Nachdem ich letzten Donnerstag Usi in ihrer Eigenschaft als Richterin zum Thema V4 und zu ihrem Pyjama befragt hab, möchte ich mich heute dem T6 widmen, einem Töltbewerb. Beginnt ja mit T. Und dafür möchte ich mich ganz herzlich bei Solveig bedanken, die ich ebenfalls schon auf viiiielen Turnieren als Richterin gesehen habe. Sie hat mir meine (zugegebenermaßen neugierigen) Fragen geduldig beantwortet, beginnend bei ihren eigenen Anfängen als Reiterin.

miia: Liebe Solveig, wann hast du denn mit dem Reiten begonnen und wie war das damals?
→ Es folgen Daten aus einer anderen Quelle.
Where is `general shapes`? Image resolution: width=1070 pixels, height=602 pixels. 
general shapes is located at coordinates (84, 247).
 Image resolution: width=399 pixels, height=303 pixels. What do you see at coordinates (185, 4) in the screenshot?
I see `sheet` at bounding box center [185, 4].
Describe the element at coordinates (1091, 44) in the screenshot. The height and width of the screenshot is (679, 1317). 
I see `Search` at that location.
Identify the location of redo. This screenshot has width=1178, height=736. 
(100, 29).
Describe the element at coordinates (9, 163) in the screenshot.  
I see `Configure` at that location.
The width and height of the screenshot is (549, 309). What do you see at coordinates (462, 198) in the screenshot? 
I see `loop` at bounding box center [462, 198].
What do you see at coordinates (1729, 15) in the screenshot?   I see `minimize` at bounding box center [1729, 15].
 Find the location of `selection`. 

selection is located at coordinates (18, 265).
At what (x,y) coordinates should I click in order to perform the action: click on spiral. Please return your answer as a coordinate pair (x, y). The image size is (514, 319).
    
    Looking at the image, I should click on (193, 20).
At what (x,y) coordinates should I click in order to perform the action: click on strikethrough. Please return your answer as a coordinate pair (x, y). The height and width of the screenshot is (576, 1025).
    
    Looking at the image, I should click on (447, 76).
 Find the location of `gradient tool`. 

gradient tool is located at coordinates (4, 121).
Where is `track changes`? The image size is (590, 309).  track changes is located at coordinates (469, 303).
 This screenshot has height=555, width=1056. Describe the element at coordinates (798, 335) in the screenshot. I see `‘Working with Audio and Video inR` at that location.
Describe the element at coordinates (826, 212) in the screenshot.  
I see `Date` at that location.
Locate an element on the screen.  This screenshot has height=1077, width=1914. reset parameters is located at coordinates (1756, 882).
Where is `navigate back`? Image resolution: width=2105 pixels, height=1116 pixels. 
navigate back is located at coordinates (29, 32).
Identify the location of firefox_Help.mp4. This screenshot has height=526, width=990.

Solveig: Auf dem Pferd saß ich schon mit 3 Jahren. Damals hatten meine Eltern Haflinger und Isländer zuhause und so lag es nahe, schon früh auf dem Pferd zu sitzen. Reitunterricht habe ich dann ab 6 Jahren auf einem nahegelegenen Reiterhof genommen und bin dort hauptsächlich auf Großpferden geritten. Ab 1987 habe ich mich dann ganz der Reitausbildung auf Islandpferden gewidmet, da wir nur mehr Isländer zuhause hatten. Dies geschah am Reithof Gut Pöllndorf in Weistrach.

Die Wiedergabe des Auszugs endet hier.